» ЦИТИРУЕМЫЙ ОТРЫВОК
______________________________
Дело Эскаланте и учения Лантфибекс еще более усилили озабоченность Хрущева судьбой социалистической Кубы. Хрущев вложил в режим Кастро свою душу и значительный политический капитал. Учитывая, что китайцы с радостью ухватятся за поражение социализма в Карибском бассейне, его потенциальные критики в Президиуме готовы пропесочить его за авантюризм, Хрущев не мог себе позволить потерять Кубу. Однако в тот момент он еще не был уверен в том, что защиту Кубы необходимо непосредственно возложить на советские вооруженные силы. Точно так же он еще не был готов послать ядерное оружие за 7 тыс. миль.

Лиса и ёж

В душе Хрущева жила уверенность в том, что он знает, как добиваться власти и как ее использовать. Самоучка, никогда регулярно не изучавший военное дело, Хрущев верил, что он понимает основы международных отношений. События апреля 1962 года нанесли ему тяжелый удар. Куда бы он ни обернулся, везде он видел угрозу своему авторитету как лидеру социалистического мира. Американцы были не более чем прежде, готовы вести с ним дела с позиции уважения. Предложение Кеннеди провести переговоры о запрещении испытаний ядерного оружия было унизительным. Такое же раздражение вызывали бесплодные переговоры с Вашингтоном о будущем статусе Берлина. Возведение стены на какое-то время решило вопрос об утечке населения из Восточной Германии, но уверенность Москвы в справедливости своих требований и в том, что упрямство США означает недостаток уважения к нему, — сохранились. И вот теперь Куба — символ усилий Хрущева примирить теорию о развитии социалистического государства с реальностями развивающегося мира. Как Джон Кеннеди, так и Фидель Кастро представляли угрозу этой мечте. Кеннеди с его агрессивностью мог лишить Кастро власти в любой момент, когда он пожелает послать на Кубу американские войска, а Кастро с его приверженностью делу революции мог бы склониться к союзу с Китаем или, возможно, последовать примеру Тито в Югославии, который в 1948 году избрал собственный путь.
______________________________
» ИСХОДНЫЕ ДАННЫЕ

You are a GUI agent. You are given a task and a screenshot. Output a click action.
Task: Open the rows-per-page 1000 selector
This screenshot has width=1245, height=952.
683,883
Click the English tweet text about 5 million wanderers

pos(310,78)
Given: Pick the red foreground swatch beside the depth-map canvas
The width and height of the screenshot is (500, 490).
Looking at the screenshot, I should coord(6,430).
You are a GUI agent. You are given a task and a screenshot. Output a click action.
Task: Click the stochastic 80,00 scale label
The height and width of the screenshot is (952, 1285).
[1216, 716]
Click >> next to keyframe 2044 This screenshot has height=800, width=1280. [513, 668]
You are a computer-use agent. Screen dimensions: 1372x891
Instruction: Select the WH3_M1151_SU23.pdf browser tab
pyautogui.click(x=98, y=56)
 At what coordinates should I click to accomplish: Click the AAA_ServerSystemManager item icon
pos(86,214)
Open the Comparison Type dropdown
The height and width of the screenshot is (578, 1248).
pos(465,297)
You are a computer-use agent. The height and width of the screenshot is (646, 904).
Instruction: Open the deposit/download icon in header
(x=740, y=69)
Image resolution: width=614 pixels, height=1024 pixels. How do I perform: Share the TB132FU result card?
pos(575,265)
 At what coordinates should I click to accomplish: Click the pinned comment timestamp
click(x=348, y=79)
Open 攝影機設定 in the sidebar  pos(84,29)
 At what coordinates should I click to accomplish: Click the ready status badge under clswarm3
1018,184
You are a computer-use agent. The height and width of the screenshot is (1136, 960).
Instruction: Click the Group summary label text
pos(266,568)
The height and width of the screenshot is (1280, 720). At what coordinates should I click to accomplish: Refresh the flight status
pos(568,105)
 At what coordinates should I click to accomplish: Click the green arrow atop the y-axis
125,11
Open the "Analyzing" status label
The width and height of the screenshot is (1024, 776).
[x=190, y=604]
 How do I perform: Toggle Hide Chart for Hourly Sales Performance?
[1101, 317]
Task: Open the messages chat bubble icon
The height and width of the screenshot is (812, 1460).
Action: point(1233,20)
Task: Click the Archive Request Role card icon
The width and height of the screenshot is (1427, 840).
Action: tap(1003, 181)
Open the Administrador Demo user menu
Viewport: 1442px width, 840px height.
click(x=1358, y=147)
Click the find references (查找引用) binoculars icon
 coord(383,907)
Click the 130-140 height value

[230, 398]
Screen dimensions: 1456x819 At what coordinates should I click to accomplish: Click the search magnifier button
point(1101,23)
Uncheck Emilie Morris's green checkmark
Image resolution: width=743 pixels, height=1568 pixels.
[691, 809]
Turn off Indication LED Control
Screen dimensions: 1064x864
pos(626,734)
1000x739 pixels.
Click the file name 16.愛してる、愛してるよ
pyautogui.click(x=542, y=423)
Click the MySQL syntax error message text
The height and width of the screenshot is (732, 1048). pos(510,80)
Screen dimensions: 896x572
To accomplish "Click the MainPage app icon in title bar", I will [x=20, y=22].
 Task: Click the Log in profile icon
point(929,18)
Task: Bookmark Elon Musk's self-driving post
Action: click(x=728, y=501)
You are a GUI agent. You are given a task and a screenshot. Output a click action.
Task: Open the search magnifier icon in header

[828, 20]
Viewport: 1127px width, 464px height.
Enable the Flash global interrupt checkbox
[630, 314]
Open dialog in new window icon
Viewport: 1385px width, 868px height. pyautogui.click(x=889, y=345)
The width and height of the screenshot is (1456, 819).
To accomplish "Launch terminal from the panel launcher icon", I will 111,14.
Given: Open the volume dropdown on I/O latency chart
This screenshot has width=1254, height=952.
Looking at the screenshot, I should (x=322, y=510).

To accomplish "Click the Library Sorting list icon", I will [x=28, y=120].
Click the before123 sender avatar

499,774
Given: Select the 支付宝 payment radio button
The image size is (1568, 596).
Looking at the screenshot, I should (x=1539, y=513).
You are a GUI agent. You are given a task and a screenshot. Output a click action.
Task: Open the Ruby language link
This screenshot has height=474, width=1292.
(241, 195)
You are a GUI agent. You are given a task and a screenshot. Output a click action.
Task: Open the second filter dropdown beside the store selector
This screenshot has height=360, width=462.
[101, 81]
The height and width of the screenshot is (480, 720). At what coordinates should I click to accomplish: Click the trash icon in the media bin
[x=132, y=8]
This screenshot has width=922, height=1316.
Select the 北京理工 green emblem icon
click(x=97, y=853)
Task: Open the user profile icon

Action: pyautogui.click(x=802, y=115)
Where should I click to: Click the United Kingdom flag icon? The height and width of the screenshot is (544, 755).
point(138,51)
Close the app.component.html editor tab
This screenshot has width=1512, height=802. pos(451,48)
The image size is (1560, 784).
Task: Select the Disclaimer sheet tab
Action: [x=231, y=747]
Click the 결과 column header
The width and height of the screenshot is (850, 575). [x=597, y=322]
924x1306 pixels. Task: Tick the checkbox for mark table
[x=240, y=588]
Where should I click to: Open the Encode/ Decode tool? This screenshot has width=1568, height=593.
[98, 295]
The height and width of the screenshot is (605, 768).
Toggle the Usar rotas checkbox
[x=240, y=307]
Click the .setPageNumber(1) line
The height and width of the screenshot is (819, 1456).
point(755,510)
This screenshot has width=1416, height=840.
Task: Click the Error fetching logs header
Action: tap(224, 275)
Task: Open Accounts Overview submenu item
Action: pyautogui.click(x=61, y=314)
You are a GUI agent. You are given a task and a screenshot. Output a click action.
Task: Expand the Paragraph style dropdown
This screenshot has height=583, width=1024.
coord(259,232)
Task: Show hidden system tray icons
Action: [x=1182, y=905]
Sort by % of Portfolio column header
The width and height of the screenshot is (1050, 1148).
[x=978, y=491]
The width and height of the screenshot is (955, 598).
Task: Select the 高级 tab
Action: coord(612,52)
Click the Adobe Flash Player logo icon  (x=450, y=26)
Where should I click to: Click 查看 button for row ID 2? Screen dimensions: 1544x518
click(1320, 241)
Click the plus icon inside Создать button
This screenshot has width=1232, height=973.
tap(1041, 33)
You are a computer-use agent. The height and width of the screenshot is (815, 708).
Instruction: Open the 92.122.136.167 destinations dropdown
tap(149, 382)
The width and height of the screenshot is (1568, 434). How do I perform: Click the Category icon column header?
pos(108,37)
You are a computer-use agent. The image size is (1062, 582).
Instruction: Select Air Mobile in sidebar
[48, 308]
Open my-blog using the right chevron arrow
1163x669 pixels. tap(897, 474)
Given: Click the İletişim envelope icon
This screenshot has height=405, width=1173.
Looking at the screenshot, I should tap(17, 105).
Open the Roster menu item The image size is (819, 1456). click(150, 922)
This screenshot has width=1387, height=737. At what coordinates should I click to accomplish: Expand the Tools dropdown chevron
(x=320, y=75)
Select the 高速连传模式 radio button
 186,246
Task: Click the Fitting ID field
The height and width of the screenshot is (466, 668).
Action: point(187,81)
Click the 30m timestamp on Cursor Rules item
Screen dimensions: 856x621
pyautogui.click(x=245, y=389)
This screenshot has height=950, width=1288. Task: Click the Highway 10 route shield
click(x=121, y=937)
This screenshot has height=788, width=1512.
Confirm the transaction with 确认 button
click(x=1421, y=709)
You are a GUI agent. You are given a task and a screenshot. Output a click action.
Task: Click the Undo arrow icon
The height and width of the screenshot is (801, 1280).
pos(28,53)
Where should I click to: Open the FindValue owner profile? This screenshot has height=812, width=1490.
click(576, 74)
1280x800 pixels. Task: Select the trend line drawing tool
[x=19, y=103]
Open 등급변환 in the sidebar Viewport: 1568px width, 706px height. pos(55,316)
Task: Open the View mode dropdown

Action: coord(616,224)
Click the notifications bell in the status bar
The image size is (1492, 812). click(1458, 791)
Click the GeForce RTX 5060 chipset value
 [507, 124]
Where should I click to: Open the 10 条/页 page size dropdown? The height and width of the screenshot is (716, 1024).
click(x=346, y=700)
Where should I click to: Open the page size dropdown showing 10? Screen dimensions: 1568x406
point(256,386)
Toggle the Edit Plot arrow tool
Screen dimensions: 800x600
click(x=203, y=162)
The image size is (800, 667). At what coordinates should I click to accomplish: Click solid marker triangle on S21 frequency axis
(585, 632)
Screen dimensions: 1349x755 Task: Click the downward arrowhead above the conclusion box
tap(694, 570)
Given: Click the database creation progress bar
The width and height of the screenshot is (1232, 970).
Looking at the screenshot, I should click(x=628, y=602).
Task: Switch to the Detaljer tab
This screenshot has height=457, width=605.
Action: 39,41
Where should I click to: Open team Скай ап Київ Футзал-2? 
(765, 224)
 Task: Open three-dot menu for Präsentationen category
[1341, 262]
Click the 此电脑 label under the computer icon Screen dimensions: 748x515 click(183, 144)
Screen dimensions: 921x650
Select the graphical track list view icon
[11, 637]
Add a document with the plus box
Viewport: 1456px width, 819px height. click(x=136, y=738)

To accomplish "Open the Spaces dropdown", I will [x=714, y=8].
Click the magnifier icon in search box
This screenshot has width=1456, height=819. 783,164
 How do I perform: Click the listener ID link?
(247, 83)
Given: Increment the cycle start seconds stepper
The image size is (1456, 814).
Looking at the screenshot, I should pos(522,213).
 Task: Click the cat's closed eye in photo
______________________________
» ЗАДАНИЕ
Продолжите отрывок о Хрущеве и судьбе Кубы, начав сразу после его последнего предложения. Приведённые позиции для работы не понадобятся.

» ОТВЕТ К ЗАДАНИЮ
Очевидно где-то в апреле Хрущев начал продумывать решительные меры, чтобы разрешить эти сходящиеся в одной точке проблемы. Как пишет Дмитрий Волкогонов, на одном из заседаний Президиума Хрущев обратился к Родиону Малиновскому с идеей ядерного разрешения этих многочисленных проблем. Малиновский только что завершил свой доклад о последних испытаниях новых советских ракет Р-16 (известных в НАТО как СС-7), так называемых межконтинентальных баллистических ракет, оснащенных боеголовками мощностью в 1 мегатонну, которые могли достигать территории США с пусковых установок в советской Средней Азии. У США такого оружия было в четыре раза больше. Хотя Советские вооруженные силы обладали превосходством по обычным вооружениям на европейском театре военных действий, Соединенные Штаты далеко опередили их по системам, которые были в состоянии нанести ядерный удар. «Почему бы не запустить ежа дяде Сэму в штаны?» — спросил Хрущев. Утверждая, что Советскому Союзу понадобится по крайней мере 10 лет, чтобы произвести достаточно ракет СС-7, которые уравняли бы СССР по ядерной мощи с США, Хрущев предположил, что Куба может стать ценной базой для советских ракет средней дальности, которыми Москва располагала в достаточном количестве{16}.

Хрущев был импульсивен и наделен воображением. Советский Союз до сих пор не размещал баллистические ракеты вне своей территории. Но Хрущев и прежде нарушал правила. Сталин никогда серьезно не рассматривал возможность проникновения в Латинскую Америку. Идея ракетного гамбита, которая возникла в голове Хрущева как игра воображения, прижилась в его мозгу. Но потребовались недели, прежде чем он убедил себя и других в том, что она может сработать.

Тем временем Хрущев столкнулся с очень серьезными проблемами на Кубе. Решения Кремля от 12 апреля не успокоили Кастро, как надеялись в Москве. Алексеев продолжал посылать из Гаваны неутешительные доклады. Через несколько дней после того, как Рамиро Вальдес насмешливо отозвался о нежелании КГБ принять на себя руководство тайными операциями, он вернулся к советской делегации, чтобы сказать Алексееву, что Кастро решил действовать самостоятельно. Поддержка советских инструкторов в подготовке партизан была бы предпочтительней, но если они не хотят идти на риск, это его не остановит{17}.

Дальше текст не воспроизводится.